China erhebt Strafzölle auf Chemikalie aus EU
Baku, den 27. Juni (AZERTAG). Der Handelsstreit zwischen China und der EU verschärft sich. Die Volksrepublik führt Anti-Dumping-Zölle auf eine Chemikalie aus Europa ein. Betroffen ist auch der Dax-Konzern Lanxess.
Es fing mit Solarmodulen an, weitete sich auf Weine aus und erreicht jetzt eine neue Stufe. China will ab Freitag Anti-Dumping-Zölle in Höhe von bis zu 37 Prozent auf eine bestimmte, aus der Europäischen Union importierten Chemikalie erheben. Betroffen ist unter anderem der deutsche Chemiekonzern Lanxess, für den eine Abgabe von 19,6 Prozent auf Toluidine-Exporte nach China fällig wird. Das kündigte das chinesische Handelsministerium am Donnerstag an.
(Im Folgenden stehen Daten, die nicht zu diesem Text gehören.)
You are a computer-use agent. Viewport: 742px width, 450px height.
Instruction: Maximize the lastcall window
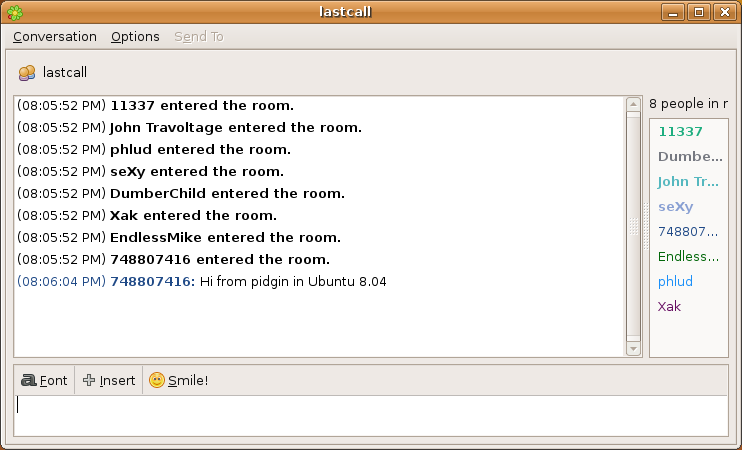coord(699,12)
Toluidine kommt unter anderem bei der Herstellung von Pestiziden oder Medizin zum Einsatz. Auch andere Firmen sind betroffen. Die Zölle liegen den Angaben nach zwischen 19,6 und 36,9 Prozent. Sie sollen ab Freitag für fünf Jahre in Kraft bleiben.
Der Handelsstreit zwischen China und der EU dürfte sich damit weiter verschärfen. Die EU hat jüngst zum Ärger Chinas Solarpanel aus der Volksrepublik mit Strafzöllen belegt. Die Wettbewerbshüter werfen den chinesischen Firmen Dumping-Preise vor. Die Zölle sollen zunächst 11,8 Prozent betragen. Erst von August an sollen sie auf 47,6 Prozent angehoben werden, insgesamt werden sie höchstens sechs Monate in Kraft sein.
In dieser Zeit soll verhandelt werden. Kommt es zu keiner Einigung, müssen die EU-Regierungen spätestens im Dezember entscheiden, ob sie die Zölle für fünf weitere Jahre verhängen oder auslaufen lassen. China hatte zuletzt Strafzölle auf Weine aus Europa geprüft.